Sırada Bodrum, İstanbul ve Antalya var
Geçtiğimiz hafta Sözen Organizasyon kurucusu ve CEO’su Gökmen Sözen’den bu özel projenin detaylarını dinledim. Sözen’in verdiği bilgiye göre, 2025 yılındaki ilk etkinlik 25 Haziran Çarşamba günü Teruar Urla’da düzenlendi. Yemeğin menüsünü Teruar Urla Kurucu Ortağı ve Şefi Osman Serdaroğlu; Vino Locale Kurucusu ve Şefi Ozan Kumbasar; Italya’dan Executive Şef Luigi Taglienti ve Italya’dan Executive Şef Karime López birlikte hazırladı.
Projenin ikinci durağı, 15 Temmuz Salı günü Karma Bodrum oldu. 7 Mehmet 3. Kuşak Temsilcisi Mehmet Akdağ; Littera Kurucusu ve Şefi Tekuna Gachechiladze ve Uluslararası danışman Joe Barza’nın ortak çalışması olan özel bir gece düzenlendi.
"Signature Experience Dinner"ın üçüncü basamağı 28 Temmuz Pazartesi akşamı, İzmir OD Urla’da gerçekleşti.
Beş ünlü şefin imzasını taşıyan bu gecede, OD Urla Kurucusu ve Şefi Osman Sezener; Narimor Urla Kurucusu ve Şefi Atilla Heilbronn; Portekiz'den Vista Restaurante Kurucusu ve Şefi João Oliveira; İngiltere'den HIDE Restaurant Kurucusuve Şefi Josh Angus; Italya'dan Zucchero Kurucusu ve Şefi Fabrizio Fiorani farklı coğrafyaları yansıtan tabaklar sundular.
Proje kapsamındaki etkinlikler Ağustos ayında Bodrum’da Maçakızı, İstanbul’da Neolokal ve Eylül ayında Antalya The Rabbit Hole’da devam edecek.
Bodrum’da Holywood’un gözde şefinin imzası
Dünyanın en ünlü şeflerinden Wolfgang Puck, İstanbul’daki St. Regis Otel’deki Spago’nun başarılı performansı sonrasında, Bodrum’daki ikinci restoranıyla da bir çekim merkezi olmayı sürdürüyor.
Avusturya kökenli, Amerikalı bir şef ve restoran işletmecisi olan Wolfgang Puck, Amerika’da ‘açık mutfak’ akımını başlatan bir öncü. Dünyanın önemli merkezlerinde restoranları var. 30 yılı aşkın bir süredir film endüstrisinin en prestijli töreni Oscar ödüllerinin de yemeklerini hazırlayan Puck, Türkiye’yi de çok seven ve tatillerini ülkemizde geçiren bir şef.
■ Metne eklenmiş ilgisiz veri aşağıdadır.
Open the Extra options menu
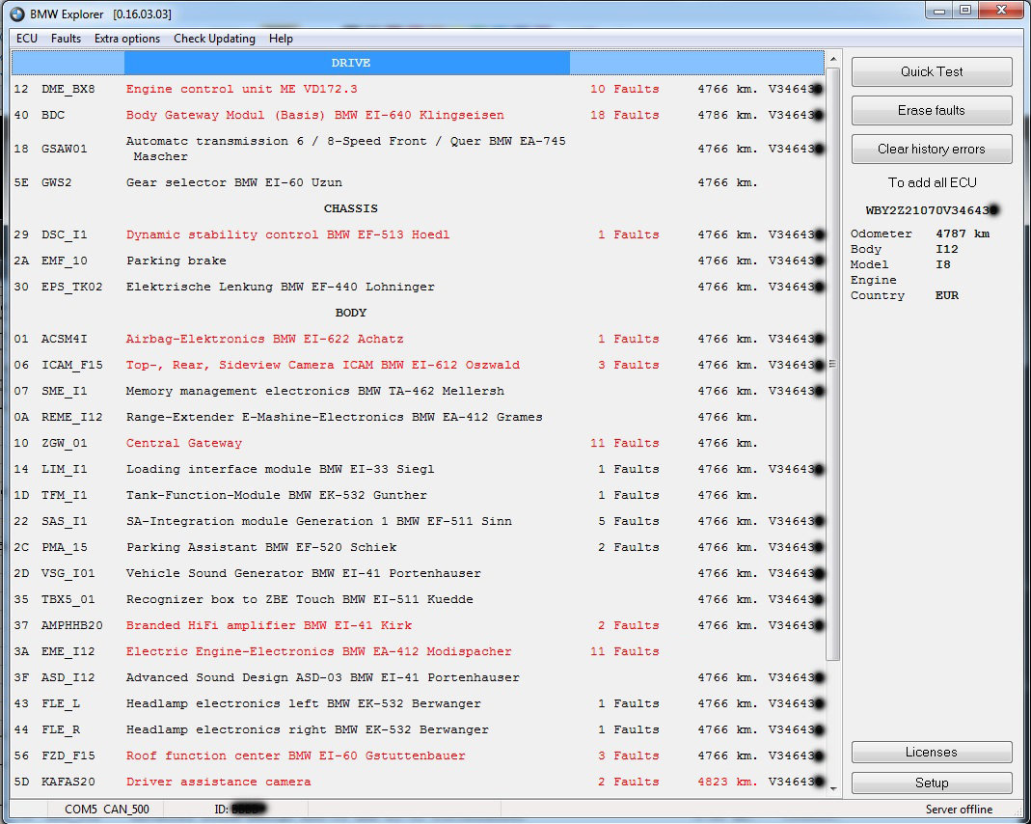Viewport: 1031px width, 824px height. tap(127, 39)
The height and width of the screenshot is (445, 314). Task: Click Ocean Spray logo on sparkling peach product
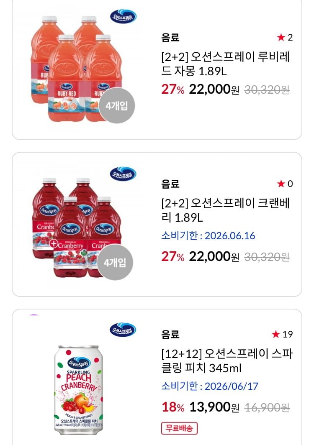[x=123, y=329]

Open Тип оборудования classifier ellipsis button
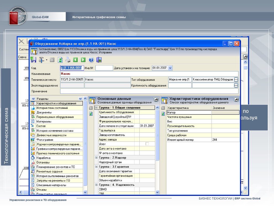(x=236, y=80)
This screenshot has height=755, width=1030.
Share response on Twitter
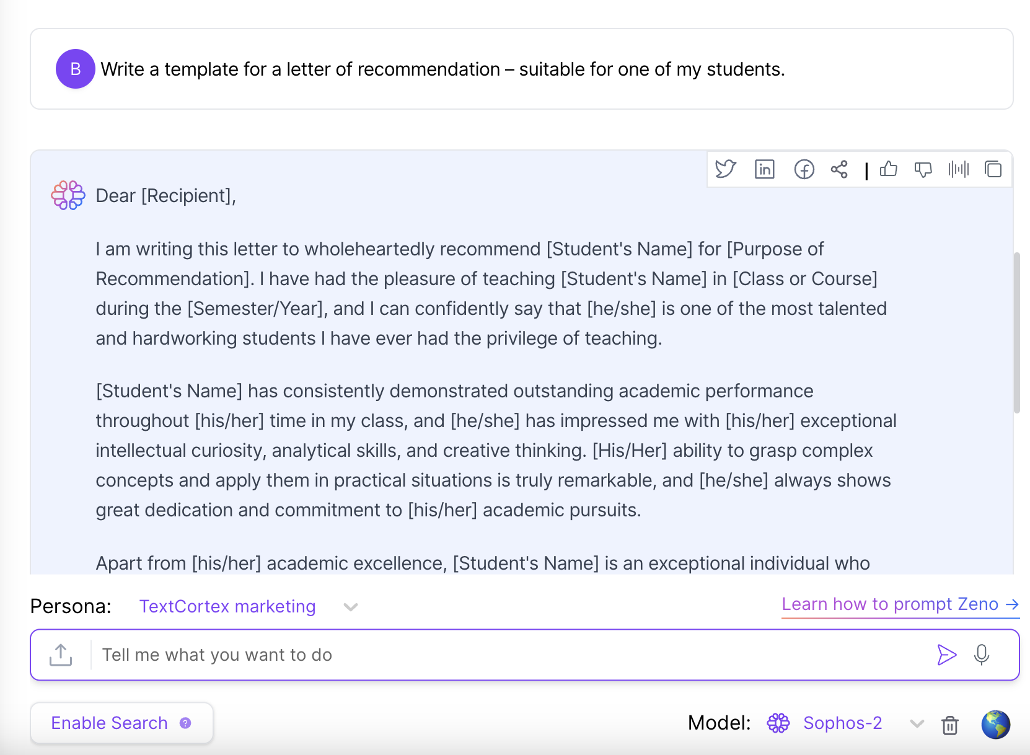pos(725,169)
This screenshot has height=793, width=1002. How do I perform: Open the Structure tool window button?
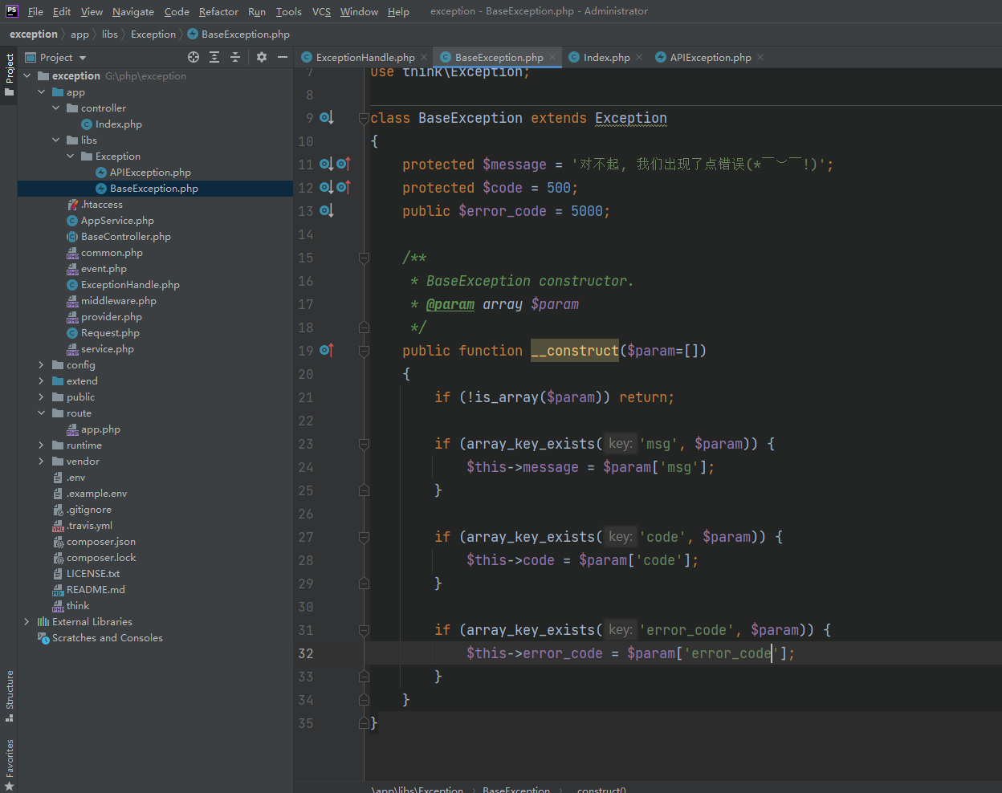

Geçtiğimiz haftalarda ailesiyle birlikte Bodrum’a gelen Wolfgang Puck, Maxx Royal Bodrum’da bulunan Spago için özel bir tadım menüsü tasarladı. Ünlü şef, yerel malzemelerle hazırladığı yemekleri şu cümlelerle tanımladı: “Bu menüyü iki kıyı arasında bir sohbet deneyimi olarak yorumluyorum. Bodrum’un güneşle olgunlaşan zeytinlerini, yabani otlarını ve taze deniz ürünlerini; Kaliforniya’nın cesur sadeliği ve mevsimsel ruhuyla bir araya getirdiğimizde ortaya sihirli bir şey çıkıyor: Her tabakta geleneğin yenilikle buluştuğu bir menü.”
İstanbul’da olduğu gibi Bodrum’daki mutfak ekibinin performansından çok memnun olduğunu dile getiren Puck, başarısının sırrını sadelik, tazelik, tasarım ve iyi hizmet formülüyle açıkladı. Mutfaktaki her ayrıntıyla ilgilendiği gibi, tüm masaları dolaşarak herkesle sohbet etti.